- [GIVEN EXERCISE A] List every country the text extract names.

- [TEXT EXTRACT]
____

To be sure, I know the economy of West Virginia has been built on coal. I also know that many people dispute the truthfulness behind the science of climate change. And while I have in fact studied a bit of the science myself, I do not write to you as a climate scientist. Instead, I write to you based on my own experience as a United States soldier. On the battlefield, a soldier doesn’t have the luxury of waiting for 100% certainty before acting. Too often, waiting for certainty results in bad things happening and soldiers dying unnecessarily. We must act when we are sure enough, and the benefits of action outweigh the costs of inaction.

Climate change offers us a similar situation. The world’s top scientific minds agree with 95% certainty that climate change is going to drastically alter the way we live, and that much of climate change is man-made. I’d take that bet any day of the week, especially when my soldiers’ lives are on the line.

Which takes me back to my main point. Assume dry parts of the world dry up even more, and wars over precious drinking water become even more prevalent. Slight sea level increases force the coastal populations of the world’s poorest regions to flee as climate refugees. Instability opens up more holes for extremists preaching anti-American terror to step in and take control. Who is going to have to respond to these threats? China? India? No! We will: American fighting men and women. It is the American soldier who will bear the brunt of inaction. And that will cost us dearly.

We stand at a crossroads. We can choose to do nothing, and be confident that other brave West Virginians such as Ben Tiffner will see their way into our most hallowed of grounds, all because we could not summon the courage to act when needed. Or, we can make an investment in our future today, and reap the benefits for decades to come.

The time for investment is now. On September 30th, the US Senate began consideration of a bill that can and will offer just the added incentives we need to avert the worst of climate change. Such a bill has no chance of knocking out the coal industry overnight -- nor is it intended to. Instead, this bill will spur innovation that will make coal technology cleaner, and will bring better quality jobs to West Virginia. By creating economic incentives for coal users to reduce their carbon emissions, we will unleash an American power just as mighty as any our military possesses: the power of the American entrepreneur. New markets will open up where the hard-working and industrious people of the Mountain State can make the fortunes of tomorrow. And just as importantly, it is going to keep our fighting men and women safer, and our great Nation more secure. We cannot let these benefits pass us by.



Call our Senators and ask for their support today!

Friday, September 11, 2009

A story of airplanes... remembering 9/11

September 11th, is both a difficult and honorable day. Difficult because eight years ago we were woken to threat of terrorism on our shores as thousands of Americans lost their lives in the attacks. And yet honorable because it is now a day we use to honor those whom we lost not only on that day, but in the years since 2001, fighting abroad to secure our safety. However, this is not about the four hijacked jets of 9/11/01. This is about my response to them…

I am lucky enough to be a native of the great state of West Virginia, a graduate of West Point, and a former Army officer and veteran of the Iraq War. I remember clearly the plane that took me to Iraq as a platoon leader. That first year in Iraq, many good soldiers gave their lives for the rest of us, including my good friend and former football teammate, Joe Lusk, USMA ’01. Be thou at peace, brother. I wish I had space to list all of those who gave the last full measure, and I honor them here.

____

- [GIVEN EXERCISE B] Retype the rows, starting at the beginning of the rows and continuing up to and including the line containing "Action: pyautogui.click(x=228, y=387)".

- [RECORDS TO PROCESS]
____

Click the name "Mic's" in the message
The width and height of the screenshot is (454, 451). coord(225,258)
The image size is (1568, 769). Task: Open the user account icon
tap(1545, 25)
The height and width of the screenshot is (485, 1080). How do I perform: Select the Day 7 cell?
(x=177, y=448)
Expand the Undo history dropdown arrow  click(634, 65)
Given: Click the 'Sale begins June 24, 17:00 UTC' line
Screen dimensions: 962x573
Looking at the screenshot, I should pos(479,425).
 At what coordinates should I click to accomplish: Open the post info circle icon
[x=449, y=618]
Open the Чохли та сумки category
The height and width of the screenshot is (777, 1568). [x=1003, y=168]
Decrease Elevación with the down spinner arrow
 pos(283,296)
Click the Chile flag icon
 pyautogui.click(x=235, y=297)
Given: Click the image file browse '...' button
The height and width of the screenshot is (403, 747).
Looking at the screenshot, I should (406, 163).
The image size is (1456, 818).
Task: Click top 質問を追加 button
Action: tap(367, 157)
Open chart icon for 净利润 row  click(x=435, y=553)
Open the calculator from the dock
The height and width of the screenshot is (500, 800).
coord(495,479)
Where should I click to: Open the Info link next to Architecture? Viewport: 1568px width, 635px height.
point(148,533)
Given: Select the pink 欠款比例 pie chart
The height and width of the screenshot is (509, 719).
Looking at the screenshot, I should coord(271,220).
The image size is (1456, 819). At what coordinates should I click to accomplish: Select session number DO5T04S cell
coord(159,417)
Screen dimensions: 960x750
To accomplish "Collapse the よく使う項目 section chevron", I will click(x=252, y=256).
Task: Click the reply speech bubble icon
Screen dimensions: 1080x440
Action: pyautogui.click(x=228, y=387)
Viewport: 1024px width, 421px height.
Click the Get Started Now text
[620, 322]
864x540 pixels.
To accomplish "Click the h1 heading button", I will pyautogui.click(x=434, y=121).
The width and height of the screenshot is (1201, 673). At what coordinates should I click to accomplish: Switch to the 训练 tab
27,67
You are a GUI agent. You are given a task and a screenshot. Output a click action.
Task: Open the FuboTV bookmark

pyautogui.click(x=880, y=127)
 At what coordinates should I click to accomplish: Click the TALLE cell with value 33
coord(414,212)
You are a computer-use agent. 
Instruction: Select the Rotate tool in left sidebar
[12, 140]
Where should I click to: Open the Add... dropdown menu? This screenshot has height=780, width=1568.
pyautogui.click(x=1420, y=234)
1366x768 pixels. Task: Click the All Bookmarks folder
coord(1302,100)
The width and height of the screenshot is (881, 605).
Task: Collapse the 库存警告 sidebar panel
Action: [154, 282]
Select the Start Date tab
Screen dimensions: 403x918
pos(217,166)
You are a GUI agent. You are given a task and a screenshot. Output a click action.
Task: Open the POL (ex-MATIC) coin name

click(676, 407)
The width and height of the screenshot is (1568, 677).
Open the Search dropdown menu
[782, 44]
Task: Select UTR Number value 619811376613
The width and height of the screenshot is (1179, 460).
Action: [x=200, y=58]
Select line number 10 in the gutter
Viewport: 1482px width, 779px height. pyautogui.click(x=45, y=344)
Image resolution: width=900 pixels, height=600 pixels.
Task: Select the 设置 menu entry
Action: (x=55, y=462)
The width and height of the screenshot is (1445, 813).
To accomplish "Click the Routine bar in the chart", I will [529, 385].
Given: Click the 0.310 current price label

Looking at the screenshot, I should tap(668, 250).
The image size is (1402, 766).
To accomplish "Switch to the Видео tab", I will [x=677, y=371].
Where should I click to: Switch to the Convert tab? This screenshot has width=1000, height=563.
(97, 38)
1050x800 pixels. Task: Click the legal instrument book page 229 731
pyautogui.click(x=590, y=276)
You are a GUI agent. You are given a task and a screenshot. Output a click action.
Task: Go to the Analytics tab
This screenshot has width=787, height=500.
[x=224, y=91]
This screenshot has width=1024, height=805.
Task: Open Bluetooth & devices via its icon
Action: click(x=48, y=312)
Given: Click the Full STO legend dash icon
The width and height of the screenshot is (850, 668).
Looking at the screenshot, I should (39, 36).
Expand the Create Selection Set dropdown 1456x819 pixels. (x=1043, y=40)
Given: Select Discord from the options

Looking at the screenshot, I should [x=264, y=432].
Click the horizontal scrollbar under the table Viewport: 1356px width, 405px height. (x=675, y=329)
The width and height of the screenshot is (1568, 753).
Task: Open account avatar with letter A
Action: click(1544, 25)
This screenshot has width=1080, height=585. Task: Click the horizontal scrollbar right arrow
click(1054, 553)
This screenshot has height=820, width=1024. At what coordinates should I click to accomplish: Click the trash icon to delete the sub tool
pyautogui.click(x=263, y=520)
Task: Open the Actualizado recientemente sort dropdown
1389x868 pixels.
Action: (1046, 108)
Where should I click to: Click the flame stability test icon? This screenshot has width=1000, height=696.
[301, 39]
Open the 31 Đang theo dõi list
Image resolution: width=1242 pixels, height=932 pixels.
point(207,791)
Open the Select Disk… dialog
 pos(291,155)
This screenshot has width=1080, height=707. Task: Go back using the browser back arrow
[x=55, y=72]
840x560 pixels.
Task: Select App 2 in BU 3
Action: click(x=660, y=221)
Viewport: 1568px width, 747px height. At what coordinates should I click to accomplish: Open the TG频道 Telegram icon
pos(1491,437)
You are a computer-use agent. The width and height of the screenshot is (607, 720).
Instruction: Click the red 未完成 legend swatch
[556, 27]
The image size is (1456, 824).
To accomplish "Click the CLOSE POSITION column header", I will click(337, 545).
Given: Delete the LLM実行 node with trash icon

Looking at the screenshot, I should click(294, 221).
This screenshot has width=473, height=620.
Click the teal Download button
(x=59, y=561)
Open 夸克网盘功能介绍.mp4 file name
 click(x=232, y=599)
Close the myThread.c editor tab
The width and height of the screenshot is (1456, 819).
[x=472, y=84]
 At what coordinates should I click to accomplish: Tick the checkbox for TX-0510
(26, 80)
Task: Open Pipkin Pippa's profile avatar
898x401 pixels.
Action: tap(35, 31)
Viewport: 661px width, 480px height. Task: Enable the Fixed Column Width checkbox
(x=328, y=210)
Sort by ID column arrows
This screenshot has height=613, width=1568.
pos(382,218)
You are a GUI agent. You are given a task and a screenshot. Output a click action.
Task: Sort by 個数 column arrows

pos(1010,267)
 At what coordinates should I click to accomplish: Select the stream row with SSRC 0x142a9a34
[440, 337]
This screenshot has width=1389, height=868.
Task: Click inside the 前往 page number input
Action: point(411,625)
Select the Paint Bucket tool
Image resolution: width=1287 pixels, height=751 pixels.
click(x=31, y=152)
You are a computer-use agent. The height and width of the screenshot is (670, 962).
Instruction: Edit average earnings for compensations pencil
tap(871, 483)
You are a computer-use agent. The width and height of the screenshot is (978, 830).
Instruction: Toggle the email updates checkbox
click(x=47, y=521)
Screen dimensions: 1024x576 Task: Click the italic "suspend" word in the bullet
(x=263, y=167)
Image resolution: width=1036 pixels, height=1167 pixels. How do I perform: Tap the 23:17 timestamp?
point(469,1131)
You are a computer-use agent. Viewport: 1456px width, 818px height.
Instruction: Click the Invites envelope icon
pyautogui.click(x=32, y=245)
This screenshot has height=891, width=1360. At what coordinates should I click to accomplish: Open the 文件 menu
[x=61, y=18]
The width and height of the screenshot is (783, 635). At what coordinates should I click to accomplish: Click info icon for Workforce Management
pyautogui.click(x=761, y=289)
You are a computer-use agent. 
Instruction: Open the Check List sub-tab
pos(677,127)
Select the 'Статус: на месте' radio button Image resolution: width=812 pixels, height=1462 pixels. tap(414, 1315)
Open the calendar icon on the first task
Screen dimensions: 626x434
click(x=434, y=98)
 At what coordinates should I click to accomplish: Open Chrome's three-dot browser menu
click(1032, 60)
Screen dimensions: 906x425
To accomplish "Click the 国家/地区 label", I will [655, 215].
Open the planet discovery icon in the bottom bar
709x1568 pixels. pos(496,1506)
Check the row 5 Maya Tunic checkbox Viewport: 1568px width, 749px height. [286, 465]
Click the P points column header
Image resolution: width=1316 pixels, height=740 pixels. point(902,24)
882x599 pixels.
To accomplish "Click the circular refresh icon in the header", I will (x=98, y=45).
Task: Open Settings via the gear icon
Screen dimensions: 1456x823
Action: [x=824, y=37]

____

- [CORRECT OUTPUT A] United States, China, India, Iraq

- [CORRECT OUTPUT B]
Click the name "Mic's" in the message
The width and height of the screenshot is (454, 451). coord(225,258)
The image size is (1568, 769). Task: Open the user account icon
tap(1545, 25)
The height and width of the screenshot is (485, 1080). How do I perform: Select the Day 7 cell?
(x=177, y=448)
Expand the Undo history dropdown arrow  click(634, 65)
Given: Click the 'Sale begins June 24, 17:00 UTC' line
Screen dimensions: 962x573
Looking at the screenshot, I should pos(479,425).
 At what coordinates should I click to accomplish: Open the post info circle icon
[x=449, y=618]
Open the Чохли та сумки category
The height and width of the screenshot is (777, 1568). [x=1003, y=168]
Decrease Elevación with the down spinner arrow
 pos(283,296)
Click the Chile flag icon
 pyautogui.click(x=235, y=297)
Given: Click the image file browse '...' button
The height and width of the screenshot is (403, 747).
Looking at the screenshot, I should (406, 163).
The image size is (1456, 818).
Task: Click top 質問を追加 button
Action: tap(367, 157)
Open chart icon for 净利润 row  click(x=435, y=553)
Open the calculator from the dock
The height and width of the screenshot is (500, 800).
coord(495,479)
Where should I click to: Open the Info link next to Architecture? Viewport: 1568px width, 635px height.
point(148,533)
Given: Select the pink 欠款比例 pie chart
The height and width of the screenshot is (509, 719).
Looking at the screenshot, I should coord(271,220).
The image size is (1456, 819). At what coordinates should I click to accomplish: Select session number DO5T04S cell
coord(159,417)
Screen dimensions: 960x750
To accomplish "Collapse the よく使う項目 section chevron", I will click(x=252, y=256).
Task: Click the reply speech bubble icon
Screen dimensions: 1080x440
Action: pyautogui.click(x=228, y=387)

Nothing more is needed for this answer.